I am grateful to the noble and right reverend Lord, Lord Habgood, although I have some difficulty with what he said about opening the floodgates. I really do not believe that we are going down a slippery slope. Indeed, there is some recognition of that fact in the evidence from America. There are over 200 centres in the United States where, rightly or wrongly, there is no particular problem with written consent. In a country the size of the United States, with a population of over 240 million people, there have been only 36 applications for posthumous insemination, so I really do not believe that there would be many cases in a country such as ours which is one-fifth of its size. People get knocked off motorbikes or killed by motorcars in the United States when they are young—and probably to an even greater extent there than in Great Britain. That point should answer one of the concerns raised by the noble Lord, Lord Kennet, about traffic accidents.
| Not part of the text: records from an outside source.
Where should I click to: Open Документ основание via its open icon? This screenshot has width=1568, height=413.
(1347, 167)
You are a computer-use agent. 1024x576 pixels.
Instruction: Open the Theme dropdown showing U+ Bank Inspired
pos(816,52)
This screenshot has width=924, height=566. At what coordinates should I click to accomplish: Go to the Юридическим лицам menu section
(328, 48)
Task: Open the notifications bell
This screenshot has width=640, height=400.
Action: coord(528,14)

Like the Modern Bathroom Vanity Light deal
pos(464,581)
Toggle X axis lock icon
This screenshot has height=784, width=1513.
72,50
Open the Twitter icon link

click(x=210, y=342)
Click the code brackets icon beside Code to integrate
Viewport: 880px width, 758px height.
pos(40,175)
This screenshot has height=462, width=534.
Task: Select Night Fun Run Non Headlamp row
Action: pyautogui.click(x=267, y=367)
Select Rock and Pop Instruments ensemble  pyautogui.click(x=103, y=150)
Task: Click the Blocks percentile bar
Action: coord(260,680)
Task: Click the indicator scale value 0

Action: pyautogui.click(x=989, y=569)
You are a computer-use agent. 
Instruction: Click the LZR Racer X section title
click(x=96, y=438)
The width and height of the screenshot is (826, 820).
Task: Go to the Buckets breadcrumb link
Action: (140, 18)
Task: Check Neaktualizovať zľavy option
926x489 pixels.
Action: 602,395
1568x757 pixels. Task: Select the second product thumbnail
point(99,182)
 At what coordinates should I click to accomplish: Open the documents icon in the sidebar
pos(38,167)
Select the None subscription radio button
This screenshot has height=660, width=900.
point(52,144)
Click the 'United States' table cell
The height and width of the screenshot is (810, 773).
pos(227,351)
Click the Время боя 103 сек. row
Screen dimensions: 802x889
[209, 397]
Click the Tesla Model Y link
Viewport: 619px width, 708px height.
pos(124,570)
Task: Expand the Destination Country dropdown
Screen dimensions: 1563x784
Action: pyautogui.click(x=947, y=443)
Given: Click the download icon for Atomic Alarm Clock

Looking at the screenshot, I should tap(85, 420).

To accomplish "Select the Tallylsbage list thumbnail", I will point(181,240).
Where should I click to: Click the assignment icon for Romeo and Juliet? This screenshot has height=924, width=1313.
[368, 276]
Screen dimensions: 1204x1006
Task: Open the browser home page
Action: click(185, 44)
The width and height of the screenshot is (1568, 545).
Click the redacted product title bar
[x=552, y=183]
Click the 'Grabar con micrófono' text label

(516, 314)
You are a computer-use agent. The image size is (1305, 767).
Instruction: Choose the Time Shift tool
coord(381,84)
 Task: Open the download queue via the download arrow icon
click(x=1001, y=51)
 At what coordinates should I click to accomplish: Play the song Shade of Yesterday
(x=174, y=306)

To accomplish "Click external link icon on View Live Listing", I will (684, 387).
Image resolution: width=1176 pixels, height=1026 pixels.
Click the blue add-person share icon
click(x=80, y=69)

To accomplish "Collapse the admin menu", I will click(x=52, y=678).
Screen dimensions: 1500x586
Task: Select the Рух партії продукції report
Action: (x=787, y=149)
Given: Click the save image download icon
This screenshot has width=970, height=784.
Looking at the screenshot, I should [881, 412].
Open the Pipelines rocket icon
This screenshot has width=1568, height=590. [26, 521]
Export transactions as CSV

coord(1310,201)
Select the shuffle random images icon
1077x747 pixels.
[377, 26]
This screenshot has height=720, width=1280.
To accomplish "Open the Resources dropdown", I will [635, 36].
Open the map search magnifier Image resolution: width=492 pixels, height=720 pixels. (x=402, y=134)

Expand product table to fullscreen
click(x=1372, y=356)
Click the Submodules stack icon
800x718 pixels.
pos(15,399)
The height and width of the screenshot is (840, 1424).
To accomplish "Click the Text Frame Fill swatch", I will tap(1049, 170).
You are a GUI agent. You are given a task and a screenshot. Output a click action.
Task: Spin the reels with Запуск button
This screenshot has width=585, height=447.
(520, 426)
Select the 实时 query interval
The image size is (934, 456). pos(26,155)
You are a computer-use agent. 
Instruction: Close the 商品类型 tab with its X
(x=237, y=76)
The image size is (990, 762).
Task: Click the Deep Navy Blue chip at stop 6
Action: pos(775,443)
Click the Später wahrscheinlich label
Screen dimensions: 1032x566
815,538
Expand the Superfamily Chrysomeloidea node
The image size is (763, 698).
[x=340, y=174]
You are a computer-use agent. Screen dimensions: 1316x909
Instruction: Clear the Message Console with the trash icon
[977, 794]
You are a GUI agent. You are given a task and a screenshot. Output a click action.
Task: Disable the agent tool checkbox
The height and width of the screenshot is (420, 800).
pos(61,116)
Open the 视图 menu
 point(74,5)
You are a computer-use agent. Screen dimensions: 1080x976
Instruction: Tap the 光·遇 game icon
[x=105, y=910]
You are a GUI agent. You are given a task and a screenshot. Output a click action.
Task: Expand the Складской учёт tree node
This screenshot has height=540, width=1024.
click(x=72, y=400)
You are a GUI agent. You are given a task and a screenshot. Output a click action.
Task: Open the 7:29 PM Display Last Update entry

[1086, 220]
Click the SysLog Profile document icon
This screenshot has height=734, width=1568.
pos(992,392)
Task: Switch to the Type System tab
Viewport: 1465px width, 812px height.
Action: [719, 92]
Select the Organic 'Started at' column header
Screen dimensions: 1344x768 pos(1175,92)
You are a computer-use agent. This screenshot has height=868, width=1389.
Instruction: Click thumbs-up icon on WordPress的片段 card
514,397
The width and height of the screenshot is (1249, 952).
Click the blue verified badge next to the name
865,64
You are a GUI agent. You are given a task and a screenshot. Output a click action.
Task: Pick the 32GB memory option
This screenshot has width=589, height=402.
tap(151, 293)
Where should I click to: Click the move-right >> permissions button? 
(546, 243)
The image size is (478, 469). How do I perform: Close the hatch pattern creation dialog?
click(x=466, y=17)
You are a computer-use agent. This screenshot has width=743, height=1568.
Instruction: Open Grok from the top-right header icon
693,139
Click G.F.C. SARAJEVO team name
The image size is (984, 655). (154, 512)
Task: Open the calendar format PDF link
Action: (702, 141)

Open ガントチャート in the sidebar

Perhaps I may make just another point to the Minister. The HFEA may not have complete discretion with regard to the nature of consent, but it does have very full discretion over the possible export of gametes for use. The provisions are clearly stated in Section 24(4) of the Act:Directions may authorise any person to whom a licence applies to receive gametes or embryos from outside the United Kingdom or to send gametes or embryos outside the United Kingdom in such circumstances and subject to such conditions as may be specified in the directions".However, those directions are not written into the law. They are a matter for discussion with the HFEA. That may be one possible let-out and should be explored in detail. It is a wide discretion. In addition, if written consent were so crucial, why did Parliament expressly authorise the nature of the export of gametes in such circumstances?
836 Finally, I should like to thank noble Lords very much for contributing to the debate on this important matter. I commend the Bill to the House.
§ On Question, Bill read a second time, and committed to a Committee of the Whole House.